JOB A -
Which lines of the listing contain the string "should" with matching case? Copy out each of those lines.

Infrastructure Management

Command Description
deploy <stack> --config <file> Deploy cluster
destroy <stack> Destroy cluster
refresh <stack> Sync state with cloud
preview <stack> --config <file> Preview changes

Stack Management

Command Description
stacks list List all stacks
stacks info <name> Show stack details
stacks output <name> Show stack outputs
stacks remove <name> Delete a stack
stacks cancel <name> Unlock stuck stack

Configuration Export

Command Description
export-config <stack> --format lisp Export as Lisp
export-config <stack> --format json Export as JSON
export-config <stack> --format meta Export metadata
export-config <stack> --output <file> Save to file

Node Management

Command Description
nodes list <stack> List cluster nodes
nodes ssh <node> SSH to node
nodes drain <node> Drain node
nodes cordon <node> Cordon node

Salt Management

Command Description
salt login Authenticate with Salt
salt ping Ping all nodes
salt cmd "<command>" Run command on all nodes
salt system disk Check disk usage
salt system memory Check memory usage

Kubernetes (Embedded kubectl - Stack-Aware)

All kubectl commands require the stack name as the first argument:

Command Description
kubectl <stack> get nodes List nodes
kubectl <stack> get pods -A List all pods
kubectl <stack> apply -f <file> Apply manifest
kubectl <stack> logs <pod> View pod logs

Health, Backup, Upgrade, Benchmark (Stack-Aware)

Command Description
health <stack> Check cluster health
backup status <stack> Check Velero status
backup create <stack> <name> Create backup
upgrade versions <stack> List available versions
upgrade apply <stack> --to <version> Upgrade cluster
benchmark run <stack> Run benchmarks
argocd install <stack> Install ArgoCD

Configuration Examples

AWS Production Cluster

(cluster
  (metadata
    (name "aws-production")
    (environment "production")
    (owner "platform-team"))

  (providers
    (aws
      (enabled true)
      (region "us-east-1")
      (vpc
        (create true)
        (cidr "10.0.0.0/16"))))

  (network
    (mode "wireguard")
    (pod-cidr "10.42.0.0/16")
    (service-cidr "10.43.0.0/16")
    (wireguard
      (enabled true)
      (create true)
      (mesh-networking true)
      (subnet-cidr "10.8.0.0/24")
      (port 51820)))

  (security
    (bastion
      (enabled true)

TASK INPUTS -
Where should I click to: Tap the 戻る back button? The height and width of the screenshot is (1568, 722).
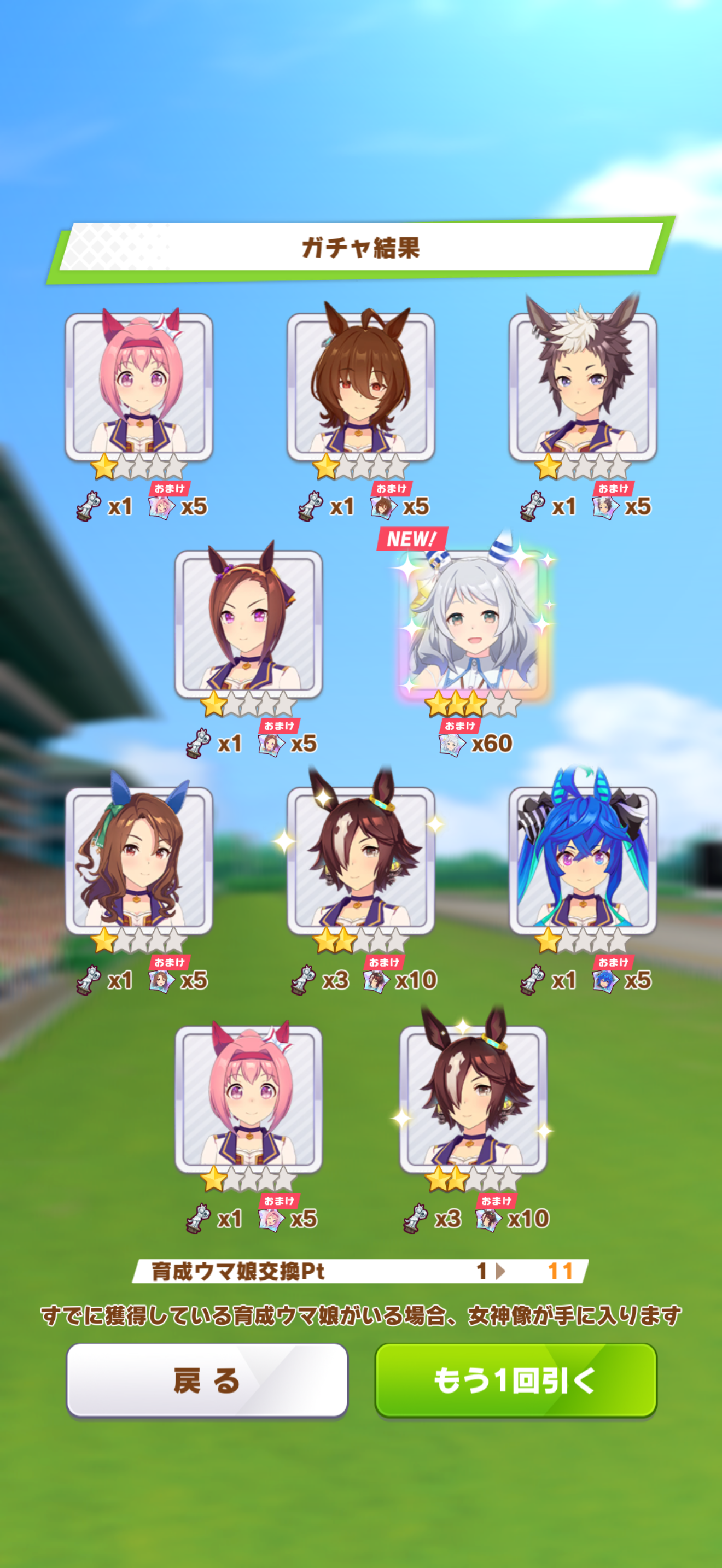(x=207, y=1380)
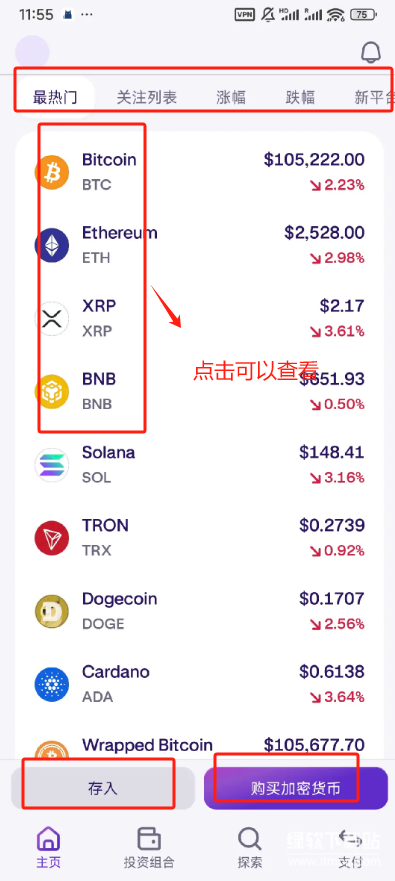The image size is (395, 881).
Task: Open the TRON TRX row
Action: [199, 538]
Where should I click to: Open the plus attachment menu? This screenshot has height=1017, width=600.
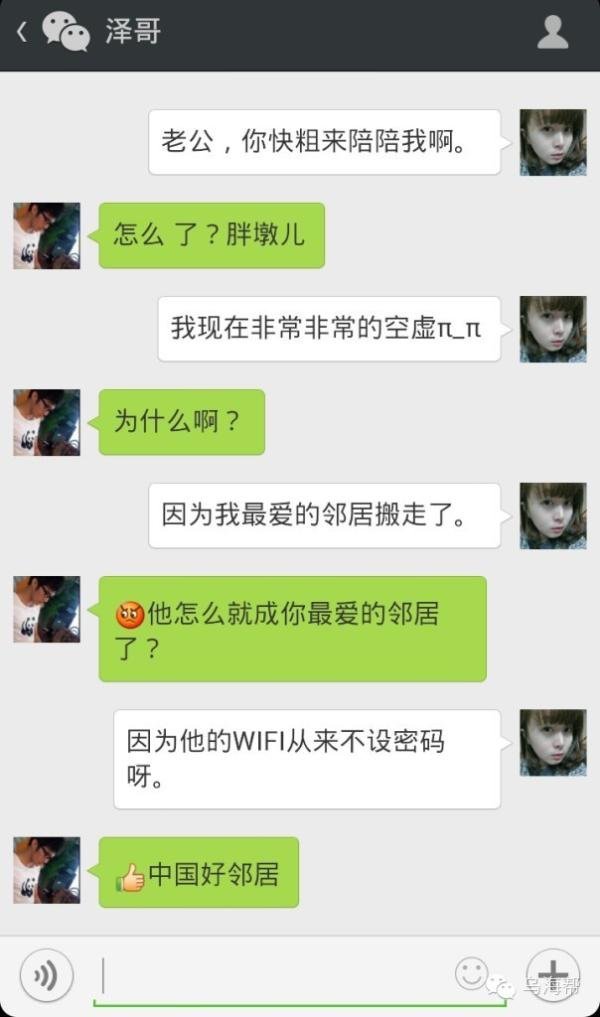tap(553, 973)
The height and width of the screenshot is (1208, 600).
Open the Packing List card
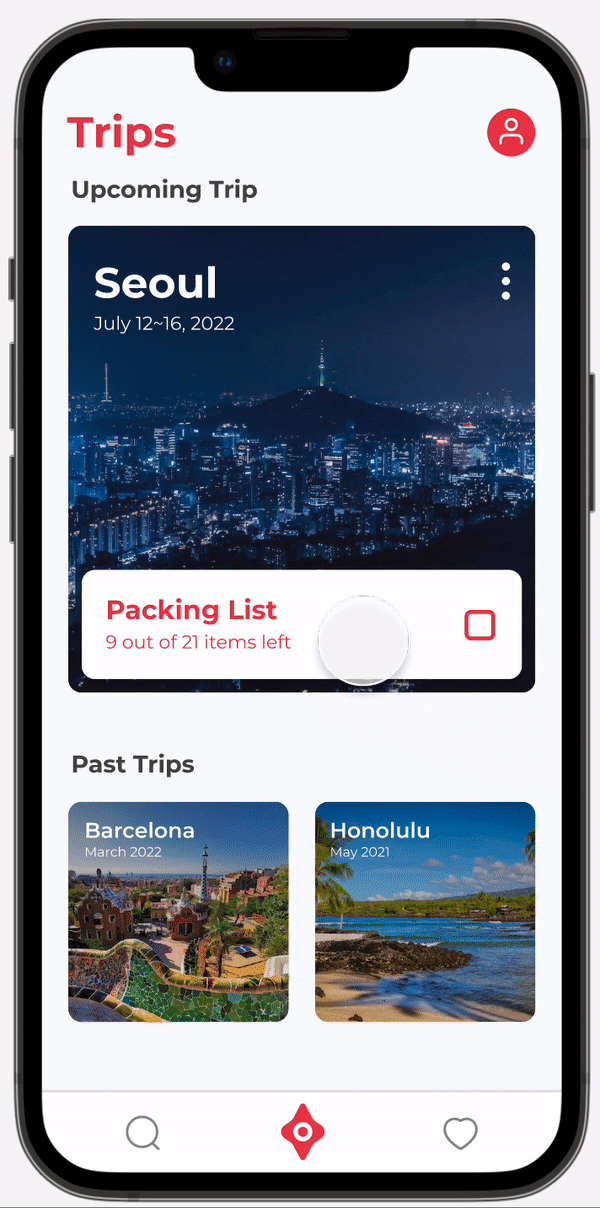point(301,625)
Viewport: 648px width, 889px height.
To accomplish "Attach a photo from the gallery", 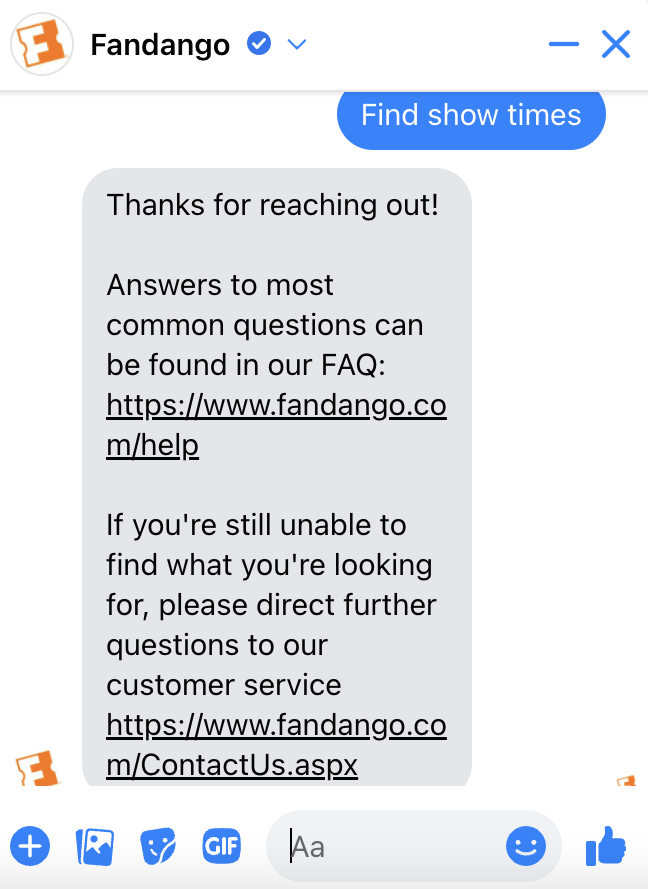I will click(94, 847).
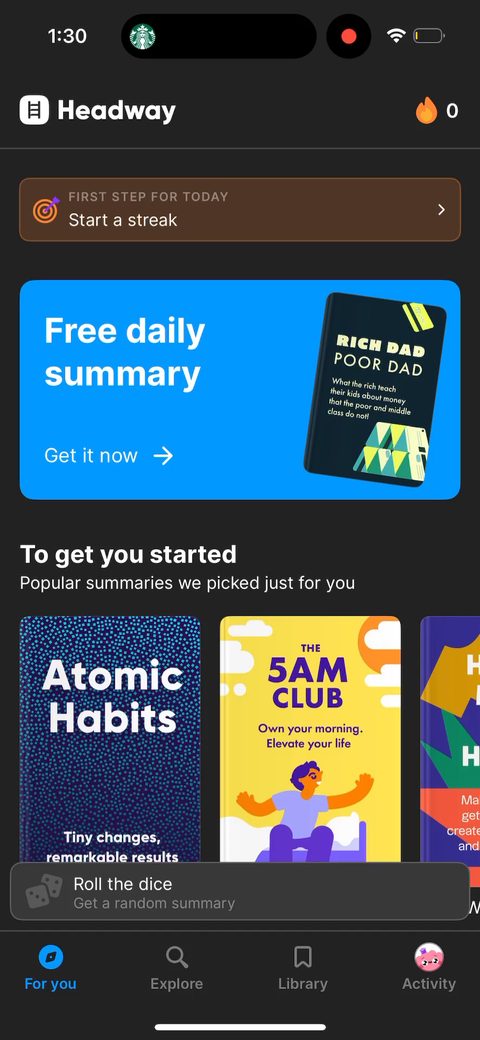Open the streak flame counter
The height and width of the screenshot is (1040, 480).
pyautogui.click(x=437, y=111)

JOB B -
Which CIDR ranges are given in the cluster configuration example in the command reference?

FINAL RESULT A -
Where should I click to: Tap the 戻る back button? The height and width of the screenshot is (1568, 722).
Where should I click to: Open the plus attachment menu? This screenshot has height=1017, width=600.

FINAL RESULT B -
- 10.0.0.0/16 (VPC cidr)
- 10.42.0.0/16 (pod-cidr)
- 10.43.0.0/16 (service-cidr)
- 10.8.0.0/24 (WireGuard subnet-cidr)